Changing stroke rehab and research worldwide now.Time is Brain! trillions and trillions of neurons that DIE each day because there are NO effective hyperacute therapies besides tPA(only 12% effective). I have 523 posts on hyperacute therapy, enough for researchers to spend decades proving them out. These are my personal ideas and blog on stroke rehabilitation and stroke research. Do not attempt any of these without checking with your medical provider. Unless you join me in agitating, when you need these therapies they won't be there.

What this blog is for:

My blog is not to help survivors recover, it is to have the 10 million yearly stroke survivors light fires underneath their doctors, stroke hospitals and stroke researchers to get stroke solved. 100% recovery. The stroke medical world is completely failing at that goal, they don't even have it as a goal. Shortly after getting out of the hospital and getting NO information on the process or protocols of stroke rehabilitation and recovery I started searching on the internet and found that no other survivor received useful information. This is an attempt to cover all stroke rehabilitation information that should be readily available to survivors so they can talk with informed knowledge to their medical staff. It lays out what needs to be done to get stroke survivors closer to 100% recovery. It's quite disgusting that this information is not available from every stroke association and doctors group.

Saturday, July 4, 2026

Brighter daytime light is linked to a lower dementia risk

 Of course your competent? doctor has been using bright light therapy for almost a decade already! NO? So, incompetence? And your board of directors is so incompetent they don't know what competence is in their hospital!

Brighter daytime light is linked to a lower dementia risk

People exposed to brighter daytime light were significantly less likely to develop dementia over eight years, with the strongest associations seen in those already at higher risk, highlighting light exposure as a promising avenue for future prevention research.A large prospective study published in the journal General Psychiatry found that greater exposure to bright daytime light was associated with a lower risk of developing dementia.

Circadian rhythms may influence dementia development

Dementia is the most common neurodegenerative disease worldwide and is rapidly increasing in prevalence with the aging of the global population. With limited effective treatments, prevention is a top priority.

The environmental light-dark cycle is key to aligning with natural circadian rhythms, which, in turn, are fundamental to normal physiological, behavioral, and cognitive functioning. People with dementia often show disrupted circadian rhythms, and conversely, these are linked to a higher risk of dementia.
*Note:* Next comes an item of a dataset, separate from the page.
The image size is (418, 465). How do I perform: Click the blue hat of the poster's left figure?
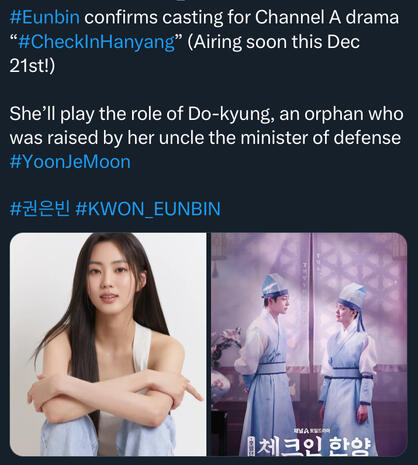tap(273, 285)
More evidence of such associations comes from the promising use of bright light therapy (BLT) in patients with dementia to correct dysregulated circadian rhythms and improve cognitive symptoms. However, the modern lifestyle limits adequate exposure to natural bright light during the day, as most people spend this time indoors in buildings with insufficient lighting. This is worsened by excessive nighttime light exposure, which affects nearly 80% of the world’s population.

The current study aimed to investigate associations between daytime and nighttime light exposures and dementia risk.

Wearable devices tracked weekly light exposure patterns

Researchers measured daytime and nighttime light exposure using wrist-worn devices over seven days in a community cohort of 87,577 dementia-free adults (mean age 62 years). They then examined whether light exposure predicted future dementia diagnoses.

Brighter daytime light linked to lower dementia risk

Over a median follow-up period of eight years, 741 participants developed dementia. At baseline, participants who developed dementia were more likely to be older, male, less educated, less physically active, smokers, or to have hypertension, diabetes, or hearing loss.

The investigators found that exposure to daytime light levels brighter than 1,000 lux was associated with a 16% lower risk of dementia. Shorter durations of increasingly bright daytime light showed similar associations, suggesting a graded pattern across brighter-light thresholds.

Thus, 17% reductions in risk were observed with at least 1.4 hours of exposure to bright daytime light of 3000 lux or more, versus 0.7 hours at 5000 lux, and 0.45 hours at 7000 lux.

Greater effects among high-risk groups

The effects of higher average daytime light exposure and longer exposure to bright daytime light were most pronounced among certain groups. For instance, such exposures were associated with a 30% to 38% reduction in dementia risk among individuals exposed to higher nighttime light levels.